Ploumen forces CETA treaty with Canada on to agenda of EU Council of Ministers

Foto: SP

In her role as Chair of the EU Council of Trade Ministers, Dutch minister Lilianne Ploumen – a member of the Labour Party (PvdA) - has put the signing and provisional coming into force of the controversial Comprehensive Economic and Trade Agreement with Canada (CETA) on the agenda for the International Trade Council meeting scheduled for May 13th. This was revealed by the still unpublished agenda which the SP has managed to get hold of. In doing this, Ploumen is bypassing the European Court of Justice, which still has to give its advice on the question as to whether such treaties are an exclusive EU competence or whether the member states also have the right to take decisions independently. The SP calls on Ploumen to make signing the treaty conditional on the agreement of the member states’ national parliaments.

SP Euro-MP Anne-Marie Mineur does not understand why Ploumen is taking such a step. ‘This treaty, just like the TTIP, will have far-reaching consequences for our democracy,’ she says, ‘for example because of the arbitration system, Investor-State Dispute Settlement (ISDS), that gives special privileges to foreign investors. Precisely because it’s so controversial, shouldn’t she be giving the national parliaments a chance to discuss it? If the EU Council of Ministers agrees to this extremely controversial treaty, it can come provisionally into force. This situation could go on for years. The possible eventual rejection of the treaty would then be a costly move, because all sorts of processes would have to be put into reverse. Provisional entry into force would thus put heavy pressure on democratic decision-making.’

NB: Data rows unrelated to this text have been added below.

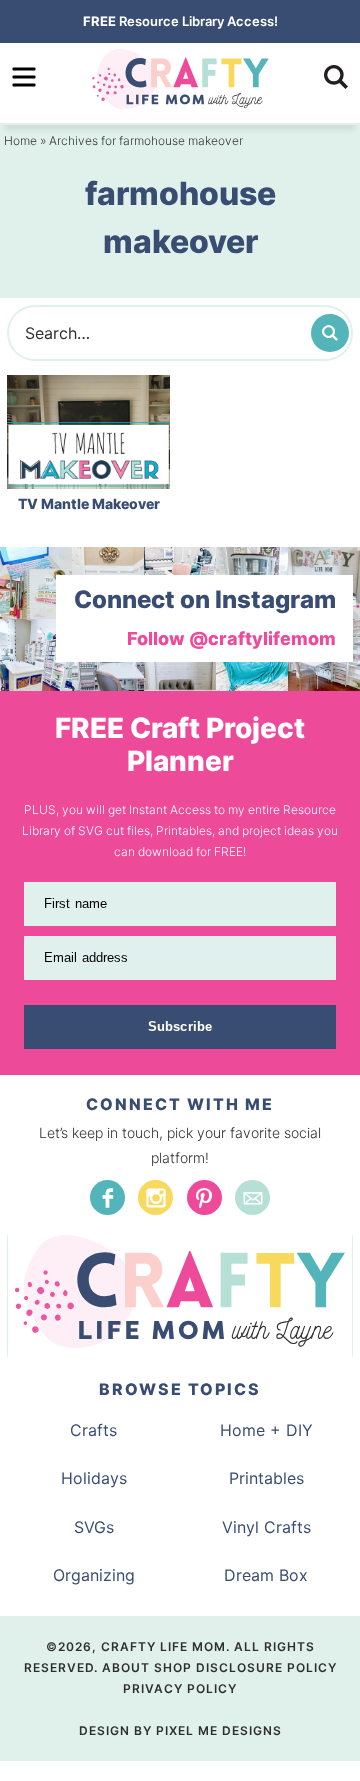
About (126, 1667)
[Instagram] (155, 1197)
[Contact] (252, 1197)
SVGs (94, 1527)
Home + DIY (266, 1430)
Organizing (94, 1575)
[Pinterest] (204, 1197)
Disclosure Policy (266, 1667)
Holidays (94, 1478)
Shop (173, 1667)
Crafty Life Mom (180, 79)
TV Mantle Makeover (89, 503)
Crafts (93, 1430)
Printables (266, 1478)
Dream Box (266, 1575)
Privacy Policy (180, 1688)
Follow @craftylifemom (231, 638)
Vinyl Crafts (266, 1527)
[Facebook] (107, 1197)
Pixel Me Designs (219, 1730)
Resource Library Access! (180, 21)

Mineur explains: ‘Taking both the European Parliament and the national parliaments out of the game contradicts Ploumen’s own statements in our own national parliament as well as the European Parliament’s International Trade Committee. Yet European Council president Donald Tusk, in answer to a written question that I put to him, also stated that the member states must have their say.’ Mineur is calling on Ploumen to quickly make clear that she will allow the national parliaments to discuss the treaty, and to notify them of this. She also wants the minister to make the coming into force of the treaty dependent on the agreement of the national parliaments.